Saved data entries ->
■ ■ ■ ■

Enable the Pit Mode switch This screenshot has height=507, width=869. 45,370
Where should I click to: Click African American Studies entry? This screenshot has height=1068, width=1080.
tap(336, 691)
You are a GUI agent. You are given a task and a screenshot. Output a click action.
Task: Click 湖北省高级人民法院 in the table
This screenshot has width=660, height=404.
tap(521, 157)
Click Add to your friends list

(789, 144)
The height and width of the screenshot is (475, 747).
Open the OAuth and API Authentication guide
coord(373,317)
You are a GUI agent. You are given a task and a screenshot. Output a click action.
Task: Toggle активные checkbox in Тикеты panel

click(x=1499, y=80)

■ ■ ■ ■

What the task asks -> Transcribe every line of the data, exactly as it stands.

Written solution ->
Enable the Pit Mode switch This screenshot has height=507, width=869. 45,370
Where should I click to: Click African American Studies entry? This screenshot has height=1068, width=1080.
tap(336, 691)
You are a GUI agent. You are given a task and a screenshot. Output a click action.
Task: Click 湖北省高级人民法院 in the table
This screenshot has width=660, height=404.
tap(521, 157)
Click Add to your friends list

(789, 144)
The height and width of the screenshot is (475, 747).
Open the OAuth and API Authentication guide
coord(373,317)
You are a GUI agent. You are given a task and a screenshot. Output a click action.
Task: Toggle активные checkbox in Тикеты panel

click(x=1499, y=80)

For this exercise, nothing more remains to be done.